┌────────

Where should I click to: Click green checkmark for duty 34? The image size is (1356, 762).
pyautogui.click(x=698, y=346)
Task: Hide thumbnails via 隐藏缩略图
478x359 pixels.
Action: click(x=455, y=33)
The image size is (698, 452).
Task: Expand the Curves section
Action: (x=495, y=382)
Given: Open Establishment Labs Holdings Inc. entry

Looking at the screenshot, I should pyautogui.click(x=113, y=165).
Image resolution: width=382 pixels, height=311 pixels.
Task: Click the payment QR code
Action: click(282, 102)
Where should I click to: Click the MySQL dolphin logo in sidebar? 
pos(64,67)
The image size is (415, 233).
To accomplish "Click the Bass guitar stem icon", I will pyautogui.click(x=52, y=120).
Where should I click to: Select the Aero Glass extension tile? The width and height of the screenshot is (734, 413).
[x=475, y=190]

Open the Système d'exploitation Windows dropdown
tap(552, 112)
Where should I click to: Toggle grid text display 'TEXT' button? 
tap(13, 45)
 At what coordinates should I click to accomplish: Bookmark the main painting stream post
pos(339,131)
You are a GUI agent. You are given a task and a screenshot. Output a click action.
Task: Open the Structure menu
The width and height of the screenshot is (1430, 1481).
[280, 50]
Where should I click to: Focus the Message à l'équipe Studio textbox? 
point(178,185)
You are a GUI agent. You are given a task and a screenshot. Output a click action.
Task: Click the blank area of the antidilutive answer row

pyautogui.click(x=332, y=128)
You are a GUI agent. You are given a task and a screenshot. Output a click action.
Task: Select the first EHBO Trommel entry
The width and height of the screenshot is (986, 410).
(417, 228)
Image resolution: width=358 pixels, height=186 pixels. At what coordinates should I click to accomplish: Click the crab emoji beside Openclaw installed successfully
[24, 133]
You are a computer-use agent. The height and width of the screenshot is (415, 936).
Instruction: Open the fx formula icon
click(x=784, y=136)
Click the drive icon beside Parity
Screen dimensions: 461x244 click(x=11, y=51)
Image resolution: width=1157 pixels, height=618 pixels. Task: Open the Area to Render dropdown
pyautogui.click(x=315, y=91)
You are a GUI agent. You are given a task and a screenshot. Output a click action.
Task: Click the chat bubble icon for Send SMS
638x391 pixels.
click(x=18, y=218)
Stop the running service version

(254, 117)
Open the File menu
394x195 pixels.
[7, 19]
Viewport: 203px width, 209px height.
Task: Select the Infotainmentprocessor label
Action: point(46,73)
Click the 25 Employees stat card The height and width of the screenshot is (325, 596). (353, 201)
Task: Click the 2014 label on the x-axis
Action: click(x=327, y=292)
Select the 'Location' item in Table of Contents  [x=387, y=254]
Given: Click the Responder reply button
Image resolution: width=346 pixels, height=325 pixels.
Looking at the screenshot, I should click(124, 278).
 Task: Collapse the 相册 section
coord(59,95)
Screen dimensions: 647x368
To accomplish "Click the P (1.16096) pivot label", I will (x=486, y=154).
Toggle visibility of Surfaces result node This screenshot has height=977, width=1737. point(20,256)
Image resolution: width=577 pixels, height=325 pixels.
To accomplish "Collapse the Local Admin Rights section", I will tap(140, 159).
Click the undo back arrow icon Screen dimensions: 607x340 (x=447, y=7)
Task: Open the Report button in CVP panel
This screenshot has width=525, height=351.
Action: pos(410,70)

└────────

Set problem: Can you retype every one of the lines above, character for character, without changing anything?

Right answer:
Where should I click to: Click green checkmark for duty 34? The image size is (1356, 762).
pyautogui.click(x=698, y=346)
Task: Hide thumbnails via 隐藏缩略图
478x359 pixels.
Action: click(x=455, y=33)
The image size is (698, 452).
Task: Expand the Curves section
Action: (x=495, y=382)
Given: Open Establishment Labs Holdings Inc. entry

Looking at the screenshot, I should pyautogui.click(x=113, y=165).
Image resolution: width=382 pixels, height=311 pixels.
Task: Click the payment QR code
Action: click(282, 102)
Where should I click to: Click the MySQL dolphin logo in sidebar? 
pos(64,67)
The image size is (415, 233).
To accomplish "Click the Bass guitar stem icon", I will pyautogui.click(x=52, y=120).
Where should I click to: Select the Aero Glass extension tile? The width and height of the screenshot is (734, 413).
[x=475, y=190]

Open the Système d'exploitation Windows dropdown
tap(552, 112)
Where should I click to: Toggle grid text display 'TEXT' button? 
tap(13, 45)
 At what coordinates should I click to accomplish: Bookmark the main painting stream post
pos(339,131)
You are a GUI agent. You are given a task and a screenshot. Output a click action.
Task: Open the Structure menu
The width and height of the screenshot is (1430, 1481).
[280, 50]
Where should I click to: Focus the Message à l'équipe Studio textbox? 
point(178,185)
You are a GUI agent. You are given a task and a screenshot. Output a click action.
Task: Click the blank area of the antidilutive answer row

pyautogui.click(x=332, y=128)
You are a GUI agent. You are given a task and a screenshot. Output a click action.
Task: Select the first EHBO Trommel entry
The width and height of the screenshot is (986, 410).
(417, 228)
Image resolution: width=358 pixels, height=186 pixels. At what coordinates should I click to accomplish: Click the crab emoji beside Openclaw installed successfully
[24, 133]
You are a computer-use agent. The height and width of the screenshot is (415, 936).
Instruction: Open the fx formula icon
click(x=784, y=136)
Click the drive icon beside Parity
Screen dimensions: 461x244 click(x=11, y=51)
Image resolution: width=1157 pixels, height=618 pixels. Task: Open the Area to Render dropdown
pyautogui.click(x=315, y=91)
You are a GUI agent. You are given a task and a screenshot. Output a click action.
Task: Click the chat bubble icon for Send SMS
638x391 pixels.
click(x=18, y=218)
Stop the running service version

(254, 117)
Open the File menu
394x195 pixels.
[7, 19]
Viewport: 203px width, 209px height.
Task: Select the Infotainmentprocessor label
Action: point(46,73)
Click the 25 Employees stat card The height and width of the screenshot is (325, 596). (353, 201)
Task: Click the 2014 label on the x-axis
Action: click(x=327, y=292)
Select the 'Location' item in Table of Contents  [x=387, y=254]
Given: Click the Responder reply button
Image resolution: width=346 pixels, height=325 pixels.
Looking at the screenshot, I should click(124, 278).
 Task: Collapse the 相册 section
coord(59,95)
Screen dimensions: 647x368
To accomplish "Click the P (1.16096) pivot label", I will (x=486, y=154).
Toggle visibility of Surfaces result node This screenshot has height=977, width=1737. point(20,256)
Image resolution: width=577 pixels, height=325 pixels.
To accomplish "Collapse the Local Admin Rights section", I will tap(140, 159).
Click the undo back arrow icon Screen dimensions: 607x340 (x=447, y=7)
Task: Open the Report button in CVP panel
This screenshot has width=525, height=351.
Action: pos(410,70)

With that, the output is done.